Shares of Walt Disney have skyrocketed this year, up almost 26 percent year to date, the best among all Dow stocks. And according to one trader who focuses on the options market, that rally has made this the perfect time to buy protection on the stock.
"We're not making a bearish call on Disney here," Susquehanna's Stacey Gilbert said Tuesday on CNBC's "Trading Nation." "We're highlighting a strategy that we think is attractive for investors looking to protect those Disney shares."
She said the price of Disney options relative to the price of shares is at one of its lowest levels in two years, creating an opportunity to buy cheap protection through put contracts. A put gives investors the opportunity to sell stock at a set price within a set time.
Gilbert recommends buying the September 115-strike put for $2. The trade is profitable if Disney's stock falls below $113 before the September options expiration date.

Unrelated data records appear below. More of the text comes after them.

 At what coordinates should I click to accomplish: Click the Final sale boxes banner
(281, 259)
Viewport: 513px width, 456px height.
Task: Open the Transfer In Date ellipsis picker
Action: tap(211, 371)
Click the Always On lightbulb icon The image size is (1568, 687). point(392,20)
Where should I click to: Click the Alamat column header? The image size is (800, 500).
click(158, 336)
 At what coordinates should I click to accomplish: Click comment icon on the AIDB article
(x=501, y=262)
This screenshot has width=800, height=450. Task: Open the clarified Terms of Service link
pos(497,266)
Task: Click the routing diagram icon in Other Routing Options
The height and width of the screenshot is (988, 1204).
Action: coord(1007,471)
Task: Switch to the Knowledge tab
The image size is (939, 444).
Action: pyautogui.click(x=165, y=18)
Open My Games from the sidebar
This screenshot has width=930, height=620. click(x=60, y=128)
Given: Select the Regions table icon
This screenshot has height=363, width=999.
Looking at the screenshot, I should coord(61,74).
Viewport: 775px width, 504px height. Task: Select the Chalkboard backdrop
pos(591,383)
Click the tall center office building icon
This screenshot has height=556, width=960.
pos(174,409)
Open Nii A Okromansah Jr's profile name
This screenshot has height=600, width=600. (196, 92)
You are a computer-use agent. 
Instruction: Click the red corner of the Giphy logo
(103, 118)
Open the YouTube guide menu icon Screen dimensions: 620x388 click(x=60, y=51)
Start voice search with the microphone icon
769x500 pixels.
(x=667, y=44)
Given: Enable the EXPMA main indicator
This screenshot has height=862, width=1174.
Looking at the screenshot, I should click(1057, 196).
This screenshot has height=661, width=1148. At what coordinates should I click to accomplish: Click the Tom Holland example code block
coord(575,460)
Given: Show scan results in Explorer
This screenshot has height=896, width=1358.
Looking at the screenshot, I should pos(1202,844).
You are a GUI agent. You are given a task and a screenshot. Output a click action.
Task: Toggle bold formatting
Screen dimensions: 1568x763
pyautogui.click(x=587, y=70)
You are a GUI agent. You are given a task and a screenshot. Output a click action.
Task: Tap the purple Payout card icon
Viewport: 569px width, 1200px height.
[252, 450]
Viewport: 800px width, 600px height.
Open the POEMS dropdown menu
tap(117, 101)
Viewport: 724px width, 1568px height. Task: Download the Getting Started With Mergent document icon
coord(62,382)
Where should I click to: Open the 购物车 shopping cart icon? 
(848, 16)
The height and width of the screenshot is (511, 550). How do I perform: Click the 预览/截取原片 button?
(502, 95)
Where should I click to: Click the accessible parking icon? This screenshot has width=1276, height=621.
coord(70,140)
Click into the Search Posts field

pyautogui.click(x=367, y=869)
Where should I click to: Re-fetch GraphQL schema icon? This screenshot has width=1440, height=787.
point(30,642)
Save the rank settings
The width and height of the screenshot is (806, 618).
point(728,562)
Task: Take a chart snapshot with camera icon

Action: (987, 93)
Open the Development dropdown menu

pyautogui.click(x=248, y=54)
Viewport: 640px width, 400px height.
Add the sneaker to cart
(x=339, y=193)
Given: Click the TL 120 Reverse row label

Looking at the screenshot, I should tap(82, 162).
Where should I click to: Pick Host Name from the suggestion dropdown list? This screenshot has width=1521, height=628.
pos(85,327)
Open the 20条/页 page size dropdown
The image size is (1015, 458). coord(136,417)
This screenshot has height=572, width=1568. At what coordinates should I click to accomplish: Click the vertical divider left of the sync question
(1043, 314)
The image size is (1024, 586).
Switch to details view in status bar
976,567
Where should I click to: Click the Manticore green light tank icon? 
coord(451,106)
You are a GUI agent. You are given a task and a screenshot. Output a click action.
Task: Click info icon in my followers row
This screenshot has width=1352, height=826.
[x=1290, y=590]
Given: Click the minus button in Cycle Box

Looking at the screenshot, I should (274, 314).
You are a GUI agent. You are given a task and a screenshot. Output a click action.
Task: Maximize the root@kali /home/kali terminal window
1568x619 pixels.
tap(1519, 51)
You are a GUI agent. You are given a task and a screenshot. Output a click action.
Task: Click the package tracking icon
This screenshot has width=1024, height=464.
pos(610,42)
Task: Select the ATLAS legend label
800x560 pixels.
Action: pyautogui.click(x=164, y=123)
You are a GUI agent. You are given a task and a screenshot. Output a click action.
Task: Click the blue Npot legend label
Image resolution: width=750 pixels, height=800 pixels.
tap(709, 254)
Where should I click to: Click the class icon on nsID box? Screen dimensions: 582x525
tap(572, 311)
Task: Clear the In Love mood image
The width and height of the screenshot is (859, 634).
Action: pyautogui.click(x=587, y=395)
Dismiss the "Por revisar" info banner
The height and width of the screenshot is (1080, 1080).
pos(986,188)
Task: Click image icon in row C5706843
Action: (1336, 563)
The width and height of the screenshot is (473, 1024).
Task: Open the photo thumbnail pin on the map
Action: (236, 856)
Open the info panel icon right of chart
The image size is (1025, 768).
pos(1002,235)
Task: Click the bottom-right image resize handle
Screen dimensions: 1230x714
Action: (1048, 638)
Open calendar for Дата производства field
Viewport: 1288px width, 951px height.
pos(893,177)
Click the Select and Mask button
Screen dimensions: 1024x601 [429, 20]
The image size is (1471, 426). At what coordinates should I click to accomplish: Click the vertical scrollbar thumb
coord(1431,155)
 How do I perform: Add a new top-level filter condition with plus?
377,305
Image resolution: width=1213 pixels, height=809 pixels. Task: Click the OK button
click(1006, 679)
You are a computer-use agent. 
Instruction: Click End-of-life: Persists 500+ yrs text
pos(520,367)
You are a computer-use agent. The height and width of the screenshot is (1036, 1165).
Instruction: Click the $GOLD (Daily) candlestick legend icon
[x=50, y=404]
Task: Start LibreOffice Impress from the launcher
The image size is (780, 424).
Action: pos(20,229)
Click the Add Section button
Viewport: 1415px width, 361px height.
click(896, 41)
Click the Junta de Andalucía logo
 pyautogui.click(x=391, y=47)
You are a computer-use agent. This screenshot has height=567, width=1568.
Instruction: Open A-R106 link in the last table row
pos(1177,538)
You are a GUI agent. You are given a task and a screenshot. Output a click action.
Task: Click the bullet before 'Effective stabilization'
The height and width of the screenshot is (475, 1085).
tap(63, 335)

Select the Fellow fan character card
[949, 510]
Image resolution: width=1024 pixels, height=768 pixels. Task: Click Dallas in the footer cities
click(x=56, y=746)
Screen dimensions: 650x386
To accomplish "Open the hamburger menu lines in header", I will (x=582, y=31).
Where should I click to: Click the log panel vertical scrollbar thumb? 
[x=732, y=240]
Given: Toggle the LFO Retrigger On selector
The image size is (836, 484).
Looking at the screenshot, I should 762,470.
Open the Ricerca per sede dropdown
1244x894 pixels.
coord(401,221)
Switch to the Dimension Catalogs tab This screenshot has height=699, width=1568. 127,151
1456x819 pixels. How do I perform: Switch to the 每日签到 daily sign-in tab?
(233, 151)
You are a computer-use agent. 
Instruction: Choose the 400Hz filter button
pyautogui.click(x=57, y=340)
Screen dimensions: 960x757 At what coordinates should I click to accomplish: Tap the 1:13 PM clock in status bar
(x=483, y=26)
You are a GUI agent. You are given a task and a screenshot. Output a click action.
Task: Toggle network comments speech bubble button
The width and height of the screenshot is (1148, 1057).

According to Gilbert, there are several reasons why investors should hedge against a drop in Disney. The company's stock has soared in the past year, and Monday's ending share price of $118.25 is exceptionally close to the average analyst price target of $121, based on FactSet data.
According to FactSet, 67 percent of analysts covering the company have a "buy" rating, the highest percentage since July 2013.
"Disney's certainly been an outperformer," Gilbert said. But according to her, the combination of inexpensive options prices and a torrid run in the stock makes this an ideal time to lock in gains.